• **Questions**
1. Transcribe the portion of the sales prediction text starting at "To predict the long" and ending at "against human predictions.".
2. In the sales prediction text, condense the paragraph beginning "We also proposed using N-BEATS" into a shorter version that retains its main facts.
3. Resume the text on macro and micro sales prediction, continuing from its final sentence.
[Reading passage — start]
Macro sales prediction (top-down)

To predict the long terms sales values (2026) at the macro level, we tested various methods, including Amazon Forecast, GluonTS, and N-BEATS (implemented in GluonTS and PyTorch). Overall, Forecast outperformed all other methods based on a backtesting approach (described in the Evaluation Metrics section later in this post) for macro-level sales prediction. We also compared the accuracy of AutoPredictor against human predictions.

We also proposed using N-BEATS due to its interpretative properties. N-BEATS is based on a very simple but powerful architecture that uses an ensemble of feedforward networks that employ the residual connections with stacked residual blocks for forecasting. This architecture further encodes the inductive bias in its architecture to make the time series model capable of extracting trend and seasonality (see the following figure). These interpretations were generated using PyTorch Forecasting.

Micro sales prediction (bottom-up)

In this section, we discuss a novel method developed to predict the product lifecycle shown in the following figure while taking into consideration the cold start product. We implemented this method using PyTorch on Amazon SageMaker Studio. First, we introduced a point cloud-based method. This method first converts sales data into a point cloud, where each point represents sales data at a certain age of the product. The point cloud-based neural network model is further trained using this data to learn the parameters of the product lifecycle curve (see the following figure). In this approach, we also incorporated additional features, including product description as a bag of words to tackle the cold start problem for predicting the product lifecycle curve.

Time series as point cloud-based product lifecycle prediction

We developed a novel point cloud-based approach to predict the product lifecycle and micro-level sales predictions. We also incorporated additional features to further improve the model accuracy for the cold start product lifecycle predictions. These features include product fabrication techniques and other related categorical information related to the products. Such additional data can help the model predict sales of a new product even before the product is released on the market (cold start). The following figure demonstrates the point cloud-based approach. The model takes the normalized sales and age of the product (number of months since the product is launched) as input. Based on these inputs, the model learns parameters during the training using gradient descent. During the forecast phase, the parameters along with the features of a cold start product are used for predicting the lifecycle. The large number of missing values in the data at the product level negatively impacts nearly all of the existing time series models. This novel solution is based on the ideas of lifecycle modeling and treating time series data as point clouds to mitigate the missing values.
[Reading passage — finish]
[Records shown — start]
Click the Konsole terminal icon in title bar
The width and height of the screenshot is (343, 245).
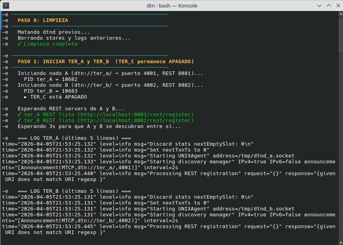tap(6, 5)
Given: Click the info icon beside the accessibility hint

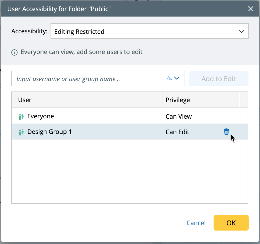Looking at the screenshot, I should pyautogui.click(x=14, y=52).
[Records shown — finish]
[Records shown — start]
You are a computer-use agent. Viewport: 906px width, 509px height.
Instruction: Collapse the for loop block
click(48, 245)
[Records shown — finish]
• **Answers for each item**
1.
To predict the long terms sales values (2026) at the macro level, we tested various methods, including Amazon Forecast, GluonTS, and N-BEATS (implemented in GluonTS and PyTorch). Overall, Forecast outperformed all other methods based on a backtesting approach (described in the Evaluation Metrics section later in this post) for macro-level sales prediction. We also compared the accuracy of AutoPredictor against human predictions.

2. N-BEATS was also proposed for its interpretive properties. Its simple but powerful architecture uses an ensemble of feedforward networks with residual connections and stacked residual blocks. It also encodes an inductive bias that enables the time series model to extract trend and seasonality. The interpretations were generated with PyTorch Forecasting.

3.
The following figure demonstrates how our point cloud-based lifecycle method addresses the missing data values and is capable of predicting the product lifecycle with very few training samples. The X-axis represents the age in time, and the Y-axis represents the sales of a product. Orange dots represent the training samples, green dots represent the testing samples, and the blue line demonstrates the predicted lifecycle of a product by the model.

Methodology

To predict macro-level sales, we employed Amazon Forecast among other techniques. Similarly, for micro sales, we developed a state-of-the-art point cloud-based custom model. Forecast outperformed all other methods in terms of model performance. We used Amazon SageMaker notebook instances to create a data processing pipeline that extracted training examples from Amazon Simple Storage Service (Amazon S3). The training data was further used as input for Forecast to train a model and predict long-term sales.

Training a time series model using Amazon Forecast consists of three main steps. In the first step, we imported the historical data into Amazon S3. Second, a predictor was trained using the historical data. Finally, we deployed the trained predictor to generate the forecast. In this section, we provide a detailed explanation along with code snippets of each step.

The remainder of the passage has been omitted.